First, the Court found errors in the Board's approach to determine whether the later patent pertained to the earlier medicine. The Board noted that the jurisprudence allowed it to assert jurisdiction where the "merest slender thread" of pertinence could be found between a patent and a medicine and argued that this was a matter of deference. The Court ruled, rightly, that the focus of the analysis on whether a patent "pertains" should be a determination of whether the invention in the patent pertains to the medicine. While the Court noted that the Board is entitled to deference on the scope of the word "pertains", that deference applied (on the reasonableness standard) only as the Board asks the right question and "does not stretch the application of 'pertains' such that it strays into constitutionally impermissible grounds"—those grounds being limited to an "invention" that pertains to a medicine.
The court observed that since the PMPRB had used the terms "patent" and "invention" interchangeably in its decision, it was not clear to the Court that the Board was aware that these terms, often used synonymously as a form of short hand, were different under the scheme of the Act with important and distinct meanings.
The court ruled the PMPRB did not identify the invention in the later patent and failed to consider whether the 0.3% extended release formulation disclosed in the later patent was intended or capable of being used for the original 0.1% Differin medicine. Thus, PMPRB wrongly focused on considerations other than the actual invention disclosed in the patent.
Second, while the court agreed with PMPRB that the proper analysis is to review the "face of the patent" when deciding whether an invention pertains to a medicine, this facial review requires that patent be reviewed as a whole. This would include the claims, description, and scope of the invention. The court found that PMPRB failed to review the later patent "holistically" and therefore erred in concluding that the later patent covered more than the 0.3% extended release formulation based on the whole patent, and particularly its claims.
Taken together, it was unreasonable for PMPRB to conclude that on its face the later patent pertained to Differin.
This decision effectively adds significant meaning to jurisprudence and shows that, while the "merest slender thread" of nexus between a patent and a medicine will be required, the analysis must be based on the language of the statute.

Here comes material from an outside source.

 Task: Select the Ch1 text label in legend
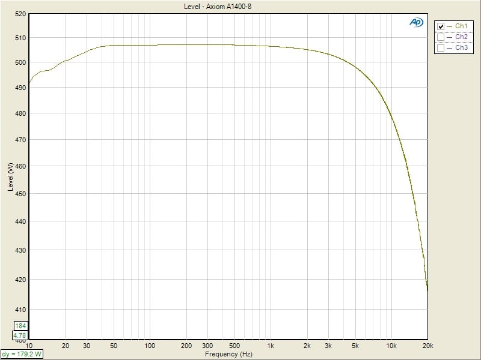461,26
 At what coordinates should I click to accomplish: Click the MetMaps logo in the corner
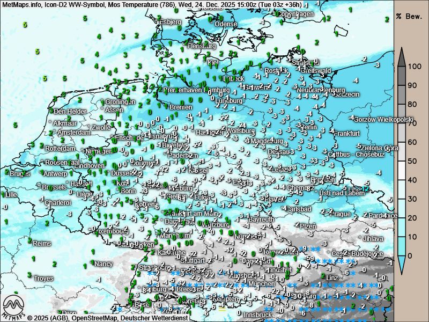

While the Board Staff in this, and other cases, has taken the position that a patent containing the active ingredient of a medicine may pertain to the medicine even if it covers a different formulation or dosage format, that practice will have to be reconsidered in light of this decision. In a very clear decision, Phelan J. has clarified that the focus of the analysis has to be whether the invention of the patent pertains to the medicine. This elevates the threshold required in establishing a nexus and in, this case, snapped the thread of pertinence relied on by the Board.